Excerpted data:
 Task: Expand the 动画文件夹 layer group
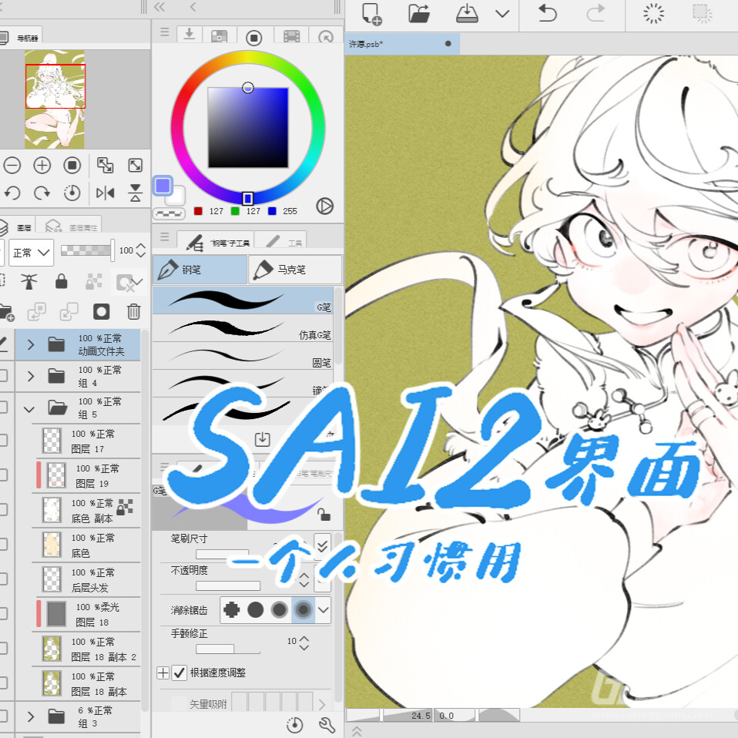point(29,344)
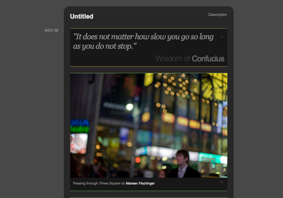The width and height of the screenshot is (283, 198).
Task: Click the faded icon near 'as you do not stop'
Action: [x=222, y=37]
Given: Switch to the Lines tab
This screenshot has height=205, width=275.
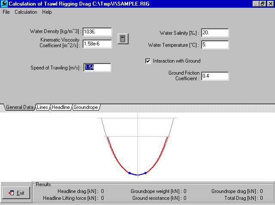Looking at the screenshot, I should point(43,107).
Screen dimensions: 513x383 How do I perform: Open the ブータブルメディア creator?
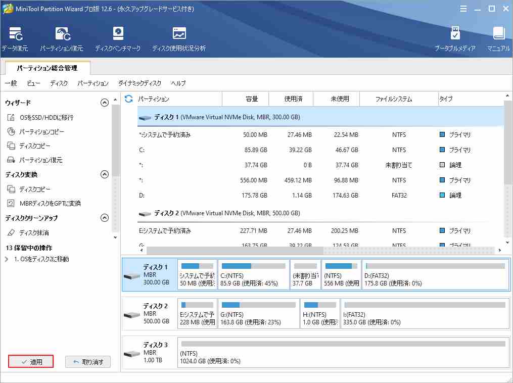pos(455,38)
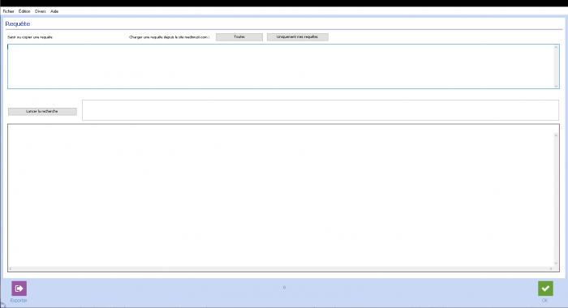Click query box scrollbar up arrow
Image resolution: width=568 pixels, height=308 pixels.
coord(556,47)
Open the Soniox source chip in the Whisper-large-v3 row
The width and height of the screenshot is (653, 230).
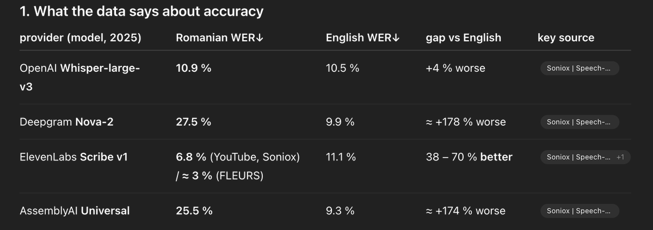579,69
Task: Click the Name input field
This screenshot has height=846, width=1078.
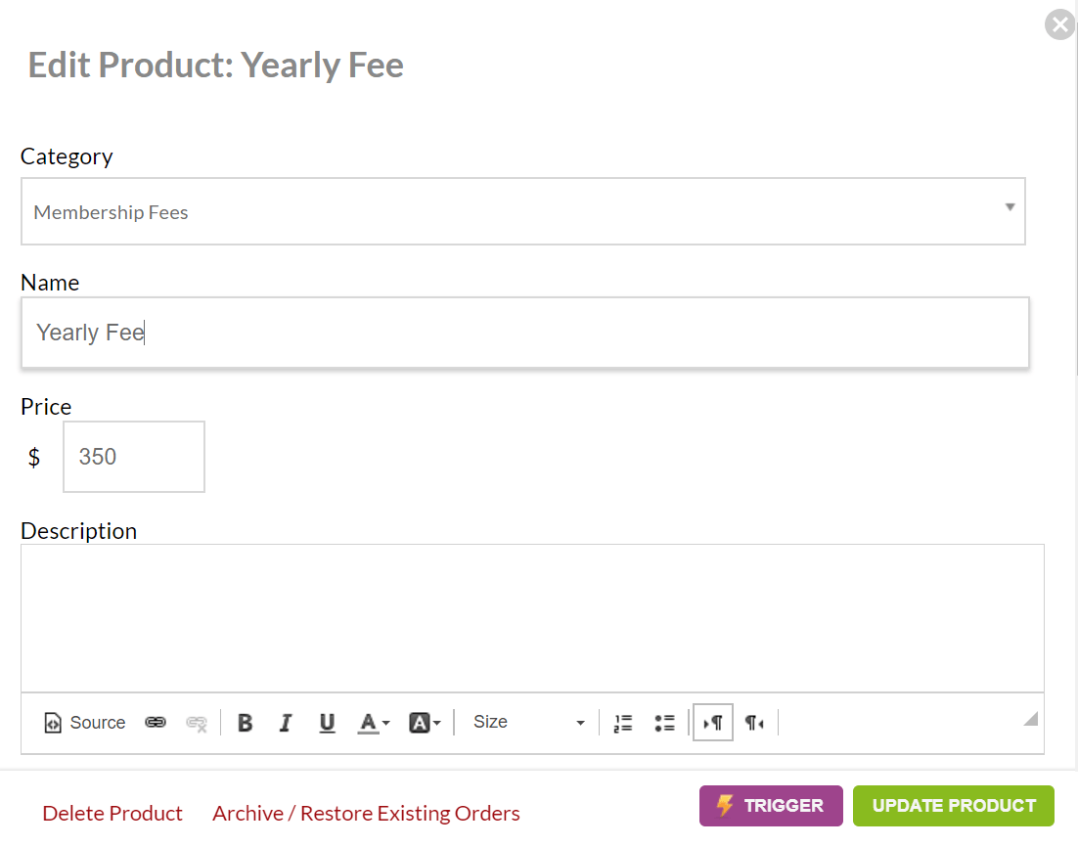Action: pos(524,333)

Activity:
Retype all the entries exactly; drop the pictures.

Task result:
 Task: Expand the 动画文件夹 layer group
point(29,344)
The width and height of the screenshot is (283, 198).
Task: Click the faded icon near 'as you do not stop'
Action: [x=222, y=37]
Given: Switch to the Lines tab
This screenshot has height=205, width=275.
Looking at the screenshot, I should point(43,107).
Screen dimensions: 513x383 How do I perform: Open the ブータブルメディア creator?
pos(455,38)
Click query box scrollbar up arrow
Image resolution: width=568 pixels, height=308 pixels.
coord(556,47)
Open the Soniox source chip in the Whisper-large-v3 row
The width and height of the screenshot is (653, 230).
579,69
Task: Click the Name input field
This screenshot has height=846, width=1078.
Action: pos(524,333)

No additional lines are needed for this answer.